In interpreting the partial regression coefficients of our final regression model it is important to note that the effect of N on litter decomposition rate is controversial (Prescott, 2005). To better understand the underlying N-controlled mechanisms, we must distinguish between two factors: (1) the intrinsic tissue N content and the extrinsic soil inorganic nutrient availability, and (2) the early as opposed to later stages of decomposition. Unlike the external soil inorganic N, the intrinsic litter N is highly correlated with C chemistry and levels of polyphenols. However, artificial external N additions to the soil are more prone to stimulate the decomposition of lignin-poor litters and suppress that of lignin-rich ones (Carreiro et al., 2000) because N addition inhibits fungal lignolytic activity (Waldrop and Zak, 2006). In contrast to lignolitic activity, cellulase activity would be stimulated by increased soil N availability (Carreiro et al., 2000). Early stages of decomposition mostly driven by low-recalcitrance compounds would be stimulated, whereas it would be suppressed at later stages.
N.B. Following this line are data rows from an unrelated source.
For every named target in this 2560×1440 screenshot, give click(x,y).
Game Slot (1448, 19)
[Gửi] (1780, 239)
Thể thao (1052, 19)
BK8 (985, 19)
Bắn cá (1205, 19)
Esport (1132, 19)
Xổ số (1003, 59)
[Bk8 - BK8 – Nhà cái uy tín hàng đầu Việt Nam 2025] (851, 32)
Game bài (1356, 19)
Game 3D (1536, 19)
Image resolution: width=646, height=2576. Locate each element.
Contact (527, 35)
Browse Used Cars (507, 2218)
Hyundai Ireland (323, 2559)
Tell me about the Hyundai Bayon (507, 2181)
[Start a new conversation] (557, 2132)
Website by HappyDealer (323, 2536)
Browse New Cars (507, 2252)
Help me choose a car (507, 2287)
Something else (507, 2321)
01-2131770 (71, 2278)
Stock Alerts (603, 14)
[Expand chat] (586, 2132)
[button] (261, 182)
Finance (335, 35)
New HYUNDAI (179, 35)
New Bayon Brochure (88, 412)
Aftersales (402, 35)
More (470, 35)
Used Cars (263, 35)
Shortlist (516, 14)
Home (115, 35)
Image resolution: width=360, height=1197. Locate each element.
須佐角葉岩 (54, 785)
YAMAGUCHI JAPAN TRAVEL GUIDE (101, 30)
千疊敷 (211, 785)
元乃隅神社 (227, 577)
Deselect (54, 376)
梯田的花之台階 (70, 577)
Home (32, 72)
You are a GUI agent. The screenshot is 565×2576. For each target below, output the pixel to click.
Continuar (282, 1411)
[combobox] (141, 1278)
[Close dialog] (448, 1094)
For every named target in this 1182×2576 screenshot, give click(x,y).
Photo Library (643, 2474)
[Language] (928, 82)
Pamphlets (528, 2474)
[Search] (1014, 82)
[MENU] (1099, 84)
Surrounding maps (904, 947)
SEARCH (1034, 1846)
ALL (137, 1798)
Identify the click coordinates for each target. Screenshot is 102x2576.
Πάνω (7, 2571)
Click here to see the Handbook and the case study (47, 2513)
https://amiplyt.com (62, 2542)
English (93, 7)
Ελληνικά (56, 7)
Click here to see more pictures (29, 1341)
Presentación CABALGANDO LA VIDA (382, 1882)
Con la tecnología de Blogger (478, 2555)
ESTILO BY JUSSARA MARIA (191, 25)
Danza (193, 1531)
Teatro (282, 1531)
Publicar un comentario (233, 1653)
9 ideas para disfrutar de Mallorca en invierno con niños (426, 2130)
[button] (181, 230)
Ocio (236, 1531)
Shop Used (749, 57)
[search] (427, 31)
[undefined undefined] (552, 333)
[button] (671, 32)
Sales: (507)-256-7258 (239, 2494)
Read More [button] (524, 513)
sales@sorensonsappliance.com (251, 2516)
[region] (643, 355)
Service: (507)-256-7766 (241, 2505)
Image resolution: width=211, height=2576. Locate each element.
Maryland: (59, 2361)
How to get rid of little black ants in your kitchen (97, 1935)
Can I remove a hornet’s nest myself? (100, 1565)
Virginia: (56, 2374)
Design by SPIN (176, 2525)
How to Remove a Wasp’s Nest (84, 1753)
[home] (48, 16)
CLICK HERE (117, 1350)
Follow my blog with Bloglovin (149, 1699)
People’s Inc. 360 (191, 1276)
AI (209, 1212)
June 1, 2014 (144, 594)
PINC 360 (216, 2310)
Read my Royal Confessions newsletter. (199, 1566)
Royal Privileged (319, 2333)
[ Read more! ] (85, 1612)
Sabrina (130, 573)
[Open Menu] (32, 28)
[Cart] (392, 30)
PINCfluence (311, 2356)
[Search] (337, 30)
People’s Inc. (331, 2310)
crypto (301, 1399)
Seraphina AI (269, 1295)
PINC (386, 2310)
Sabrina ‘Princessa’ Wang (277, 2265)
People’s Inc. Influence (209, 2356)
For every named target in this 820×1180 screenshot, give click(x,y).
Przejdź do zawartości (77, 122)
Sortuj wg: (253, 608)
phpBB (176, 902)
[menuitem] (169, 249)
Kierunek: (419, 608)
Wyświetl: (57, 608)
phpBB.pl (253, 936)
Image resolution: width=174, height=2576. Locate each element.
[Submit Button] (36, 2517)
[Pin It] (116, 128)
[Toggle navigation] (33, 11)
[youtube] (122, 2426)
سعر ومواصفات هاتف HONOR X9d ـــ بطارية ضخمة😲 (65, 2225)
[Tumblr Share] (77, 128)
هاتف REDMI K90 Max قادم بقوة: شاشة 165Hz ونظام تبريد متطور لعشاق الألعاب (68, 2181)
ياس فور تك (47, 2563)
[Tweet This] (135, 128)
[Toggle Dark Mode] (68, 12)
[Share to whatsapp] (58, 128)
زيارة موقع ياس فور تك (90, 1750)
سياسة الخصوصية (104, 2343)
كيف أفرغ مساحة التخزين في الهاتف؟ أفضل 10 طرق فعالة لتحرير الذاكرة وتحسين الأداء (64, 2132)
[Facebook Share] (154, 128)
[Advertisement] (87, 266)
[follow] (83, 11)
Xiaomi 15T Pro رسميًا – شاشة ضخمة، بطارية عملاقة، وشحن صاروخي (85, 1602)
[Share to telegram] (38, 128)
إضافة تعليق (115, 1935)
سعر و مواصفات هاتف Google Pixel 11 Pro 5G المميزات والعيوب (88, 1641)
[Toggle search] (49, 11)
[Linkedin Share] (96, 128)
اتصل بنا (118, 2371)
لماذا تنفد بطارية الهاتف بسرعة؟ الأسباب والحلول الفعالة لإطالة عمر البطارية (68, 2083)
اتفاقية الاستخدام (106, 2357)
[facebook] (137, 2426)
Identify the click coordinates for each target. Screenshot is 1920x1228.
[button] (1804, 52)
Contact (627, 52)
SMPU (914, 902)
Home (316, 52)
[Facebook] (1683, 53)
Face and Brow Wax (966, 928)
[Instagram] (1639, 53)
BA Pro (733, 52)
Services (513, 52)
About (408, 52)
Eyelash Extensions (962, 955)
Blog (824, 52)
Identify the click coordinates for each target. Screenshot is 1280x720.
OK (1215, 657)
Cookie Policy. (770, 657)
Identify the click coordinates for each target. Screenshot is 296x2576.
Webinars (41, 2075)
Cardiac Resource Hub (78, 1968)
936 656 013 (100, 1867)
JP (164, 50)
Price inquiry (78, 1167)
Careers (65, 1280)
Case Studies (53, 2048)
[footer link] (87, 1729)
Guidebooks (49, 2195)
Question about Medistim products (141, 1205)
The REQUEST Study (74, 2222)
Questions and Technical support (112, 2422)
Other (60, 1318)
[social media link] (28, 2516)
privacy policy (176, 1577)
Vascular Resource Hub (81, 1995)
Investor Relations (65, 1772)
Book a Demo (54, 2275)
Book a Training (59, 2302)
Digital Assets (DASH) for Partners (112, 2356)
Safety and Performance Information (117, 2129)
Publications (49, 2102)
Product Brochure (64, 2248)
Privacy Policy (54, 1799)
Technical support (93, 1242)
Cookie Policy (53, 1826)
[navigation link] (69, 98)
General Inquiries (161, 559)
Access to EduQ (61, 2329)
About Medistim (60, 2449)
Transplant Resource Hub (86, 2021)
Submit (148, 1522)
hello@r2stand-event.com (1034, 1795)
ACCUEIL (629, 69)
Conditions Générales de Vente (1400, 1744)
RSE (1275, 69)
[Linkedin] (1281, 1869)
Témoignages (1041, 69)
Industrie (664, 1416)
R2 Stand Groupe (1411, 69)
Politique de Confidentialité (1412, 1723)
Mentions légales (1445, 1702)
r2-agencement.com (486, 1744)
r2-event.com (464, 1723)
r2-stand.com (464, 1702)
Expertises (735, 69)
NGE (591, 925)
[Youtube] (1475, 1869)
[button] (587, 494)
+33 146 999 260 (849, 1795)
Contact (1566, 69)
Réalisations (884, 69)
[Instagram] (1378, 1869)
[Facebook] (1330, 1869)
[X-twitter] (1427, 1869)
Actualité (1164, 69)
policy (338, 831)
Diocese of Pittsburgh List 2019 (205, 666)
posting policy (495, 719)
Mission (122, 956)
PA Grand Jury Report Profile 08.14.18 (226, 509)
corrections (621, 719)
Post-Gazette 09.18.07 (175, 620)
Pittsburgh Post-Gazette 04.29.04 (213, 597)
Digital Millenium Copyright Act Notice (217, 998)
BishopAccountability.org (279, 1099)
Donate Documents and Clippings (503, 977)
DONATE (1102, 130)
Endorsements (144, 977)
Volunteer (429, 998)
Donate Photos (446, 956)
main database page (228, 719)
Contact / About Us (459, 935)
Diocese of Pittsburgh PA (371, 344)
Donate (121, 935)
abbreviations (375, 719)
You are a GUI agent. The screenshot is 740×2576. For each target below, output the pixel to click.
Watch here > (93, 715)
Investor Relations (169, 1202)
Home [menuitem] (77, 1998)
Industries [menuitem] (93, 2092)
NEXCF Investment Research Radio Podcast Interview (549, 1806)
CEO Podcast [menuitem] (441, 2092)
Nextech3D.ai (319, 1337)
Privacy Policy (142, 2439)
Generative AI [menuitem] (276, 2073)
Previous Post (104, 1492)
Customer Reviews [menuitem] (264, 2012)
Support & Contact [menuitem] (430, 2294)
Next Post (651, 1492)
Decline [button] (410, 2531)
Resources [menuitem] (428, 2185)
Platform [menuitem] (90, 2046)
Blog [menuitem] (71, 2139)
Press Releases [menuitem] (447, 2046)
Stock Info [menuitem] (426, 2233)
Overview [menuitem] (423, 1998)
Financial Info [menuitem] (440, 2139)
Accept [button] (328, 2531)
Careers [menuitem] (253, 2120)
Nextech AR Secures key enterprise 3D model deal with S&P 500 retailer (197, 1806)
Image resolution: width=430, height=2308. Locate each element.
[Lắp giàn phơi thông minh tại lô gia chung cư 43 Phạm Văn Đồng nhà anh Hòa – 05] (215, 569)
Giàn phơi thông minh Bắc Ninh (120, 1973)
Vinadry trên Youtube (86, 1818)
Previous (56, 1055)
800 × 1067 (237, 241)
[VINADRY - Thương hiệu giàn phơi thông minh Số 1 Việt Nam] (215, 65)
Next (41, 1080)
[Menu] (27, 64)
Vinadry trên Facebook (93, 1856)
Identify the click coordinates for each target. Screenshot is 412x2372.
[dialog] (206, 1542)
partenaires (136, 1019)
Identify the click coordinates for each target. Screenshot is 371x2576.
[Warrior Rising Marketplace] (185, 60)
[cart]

In this study, we consider N root content as a specific chemical trait, used as an integrating index of root biochemistry.

There now exist large trait databases covering many thousands of plant species. Because our root traits are static measurements made on easily obtained roots and using standard chemical methods it should be possible to measure them on many species and incorporate the results in these pre-existing trait databases. If the results reported here can be replicated in a larger set of species and environmental conditions it should then be possible to use the resulting regressions in more general ecosystem models of carbon cycling. Besides determining the generality of our results, it will also be important to decompose the mass-loss kinetics reported here into the mass-loss kinetics of different carbon fractions as the temporal dynamics of carbon cycling in the soil is also profoundly affected by the recalcitrance of different carbon fractions in the root tissue.